Friday, April 22, 2011

DO YOU REMEMBER?


Peering jealously over the fence at the neighbor’s nice big pool became a thing of the past with the Slip ‘n Slide. When the summer weather was scorching hot and the beach was an inconvenient distance away, kids found cool relief along a runway made of plastic. Hooked up to the garden hose, the runway magically transformed into the wettest, most slippery surface ever devised by man. 



Wham-O gave a grateful world the Slip ‘n Slide in 1961. The basic design was the same as it is today: A lengthy piece of sturdy plastic is unrolled on the lawn—whatever you do, kids, don’t try this on bare concrete—and water from the garden hose wets it until the thin layer of water allows all and sundry to slide from one end of the slide to the other. It’s called hydroplaning and your parents probably warned you about it when you first started driving. Insufficient amounts of water could cause spectacular friction burns—ouch.

Slip ‘n Slide became standard summer equipment for houses with lawns and if you begged your dad hard enough, he might rig the sprinklers to create a watery archway for you and your friends’ pleasure. All that water transformed the lawn into a soggy mudscape that, naturally, was even more fun than the slide. Drought? High water bills? What?

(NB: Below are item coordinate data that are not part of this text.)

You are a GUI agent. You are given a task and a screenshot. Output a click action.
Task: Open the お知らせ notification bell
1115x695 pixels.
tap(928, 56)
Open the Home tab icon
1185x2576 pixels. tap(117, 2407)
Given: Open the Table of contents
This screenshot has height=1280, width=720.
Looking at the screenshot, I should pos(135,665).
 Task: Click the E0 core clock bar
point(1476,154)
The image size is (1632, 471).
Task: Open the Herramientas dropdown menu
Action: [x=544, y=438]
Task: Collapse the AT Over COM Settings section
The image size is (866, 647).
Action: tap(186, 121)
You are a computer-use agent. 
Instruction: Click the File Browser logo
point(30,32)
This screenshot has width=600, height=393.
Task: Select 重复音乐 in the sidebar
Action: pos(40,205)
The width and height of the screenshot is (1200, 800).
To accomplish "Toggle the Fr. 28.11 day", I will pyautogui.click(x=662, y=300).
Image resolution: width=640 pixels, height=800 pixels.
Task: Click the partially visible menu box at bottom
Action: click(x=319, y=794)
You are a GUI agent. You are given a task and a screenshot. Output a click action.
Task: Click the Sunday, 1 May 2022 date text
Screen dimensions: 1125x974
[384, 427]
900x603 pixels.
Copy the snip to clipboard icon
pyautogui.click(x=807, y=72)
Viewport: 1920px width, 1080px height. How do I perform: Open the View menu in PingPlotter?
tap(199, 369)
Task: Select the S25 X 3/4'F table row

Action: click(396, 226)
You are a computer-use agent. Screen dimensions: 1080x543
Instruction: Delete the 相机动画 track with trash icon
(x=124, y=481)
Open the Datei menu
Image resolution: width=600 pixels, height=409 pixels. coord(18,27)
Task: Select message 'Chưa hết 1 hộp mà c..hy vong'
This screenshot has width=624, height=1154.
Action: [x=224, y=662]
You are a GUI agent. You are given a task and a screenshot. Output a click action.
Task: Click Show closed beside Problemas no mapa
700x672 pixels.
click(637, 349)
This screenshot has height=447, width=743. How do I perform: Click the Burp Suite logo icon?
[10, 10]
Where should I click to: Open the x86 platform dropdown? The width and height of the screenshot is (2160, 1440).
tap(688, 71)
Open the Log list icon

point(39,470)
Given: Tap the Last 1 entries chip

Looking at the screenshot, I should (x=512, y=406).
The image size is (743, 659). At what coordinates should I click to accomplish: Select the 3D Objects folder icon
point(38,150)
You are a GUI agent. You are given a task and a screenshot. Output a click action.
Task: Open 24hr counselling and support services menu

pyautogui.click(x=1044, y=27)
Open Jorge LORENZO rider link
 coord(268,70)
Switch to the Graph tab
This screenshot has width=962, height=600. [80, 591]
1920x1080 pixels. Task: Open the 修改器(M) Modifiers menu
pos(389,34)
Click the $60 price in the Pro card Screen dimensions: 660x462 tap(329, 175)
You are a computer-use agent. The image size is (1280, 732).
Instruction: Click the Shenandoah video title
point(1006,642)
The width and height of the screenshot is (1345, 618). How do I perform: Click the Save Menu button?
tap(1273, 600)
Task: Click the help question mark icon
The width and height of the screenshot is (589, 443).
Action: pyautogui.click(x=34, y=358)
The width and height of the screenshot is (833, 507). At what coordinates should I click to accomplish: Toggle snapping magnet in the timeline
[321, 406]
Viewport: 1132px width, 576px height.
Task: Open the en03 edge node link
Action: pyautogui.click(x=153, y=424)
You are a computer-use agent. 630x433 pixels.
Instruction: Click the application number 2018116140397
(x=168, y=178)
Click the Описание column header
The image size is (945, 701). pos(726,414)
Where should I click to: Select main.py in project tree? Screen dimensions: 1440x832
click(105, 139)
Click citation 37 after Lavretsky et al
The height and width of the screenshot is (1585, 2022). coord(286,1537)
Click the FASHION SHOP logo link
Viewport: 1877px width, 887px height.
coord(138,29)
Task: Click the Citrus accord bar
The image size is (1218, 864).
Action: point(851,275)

A few backyard accidents in the early 90s cast a shadow on all this fluid fun. Slip ‘n Slide was withdrawn from the market because of lawsuits alleging serious harm had befallen adults who decided to slip and slide along with the kiddies. Such was the magnetic draw of this toy that grown men felt compelled to belly flop on a thin piece of plastic. As a result, safety features like “guard rails” (inflated tubes running down the length of the slide) and multiple tiny jets that keep the slide as slippery as possible are now standard. Some Slip ‘n Slide models even come with a little inflatable pool at the end for those not really into the whole muddy lawn experience.